Directions
Transcribe the lines from the start of the records through the line containing "pyautogui.click(x=136, y=137)", including that line.
———
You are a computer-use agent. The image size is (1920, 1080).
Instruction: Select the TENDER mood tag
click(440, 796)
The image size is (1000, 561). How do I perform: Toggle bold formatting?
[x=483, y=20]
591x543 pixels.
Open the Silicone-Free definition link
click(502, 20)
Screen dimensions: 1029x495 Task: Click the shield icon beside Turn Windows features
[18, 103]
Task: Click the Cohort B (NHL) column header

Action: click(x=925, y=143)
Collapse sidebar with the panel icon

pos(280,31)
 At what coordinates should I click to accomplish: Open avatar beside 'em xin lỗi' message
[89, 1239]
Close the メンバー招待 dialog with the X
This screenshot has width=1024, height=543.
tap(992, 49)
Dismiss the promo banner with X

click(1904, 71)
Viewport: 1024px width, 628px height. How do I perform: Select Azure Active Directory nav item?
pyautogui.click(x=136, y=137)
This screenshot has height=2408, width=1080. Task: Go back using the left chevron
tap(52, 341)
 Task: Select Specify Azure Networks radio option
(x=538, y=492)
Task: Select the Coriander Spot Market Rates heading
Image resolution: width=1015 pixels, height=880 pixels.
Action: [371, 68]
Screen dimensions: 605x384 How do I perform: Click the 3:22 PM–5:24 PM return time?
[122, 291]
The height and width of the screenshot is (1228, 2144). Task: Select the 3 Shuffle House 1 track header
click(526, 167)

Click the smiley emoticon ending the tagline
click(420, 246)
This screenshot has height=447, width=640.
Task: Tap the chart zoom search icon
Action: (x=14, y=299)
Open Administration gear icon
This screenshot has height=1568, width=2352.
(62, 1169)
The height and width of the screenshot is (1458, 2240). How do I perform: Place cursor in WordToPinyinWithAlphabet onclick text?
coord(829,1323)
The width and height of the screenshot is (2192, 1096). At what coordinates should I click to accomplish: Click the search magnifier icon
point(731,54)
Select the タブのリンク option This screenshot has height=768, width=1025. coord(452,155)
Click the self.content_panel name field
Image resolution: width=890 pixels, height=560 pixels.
———
Complete answer
You are a computer-use agent. The image size is (1920, 1080).
Instruction: Select the TENDER mood tag
click(440, 796)
The image size is (1000, 561). How do I perform: Toggle bold formatting?
[x=483, y=20]
591x543 pixels.
Open the Silicone-Free definition link
click(502, 20)
Screen dimensions: 1029x495 Task: Click the shield icon beside Turn Windows features
[18, 103]
Task: Click the Cohort B (NHL) column header

Action: click(x=925, y=143)
Collapse sidebar with the panel icon

pos(280,31)
 At what coordinates should I click to accomplish: Open avatar beside 'em xin lỗi' message
[89, 1239]
Close the メンバー招待 dialog with the X
This screenshot has width=1024, height=543.
tap(992, 49)
Dismiss the promo banner with X

click(1904, 71)
Viewport: 1024px width, 628px height. How do I perform: Select Azure Active Directory nav item?
pyautogui.click(x=136, y=137)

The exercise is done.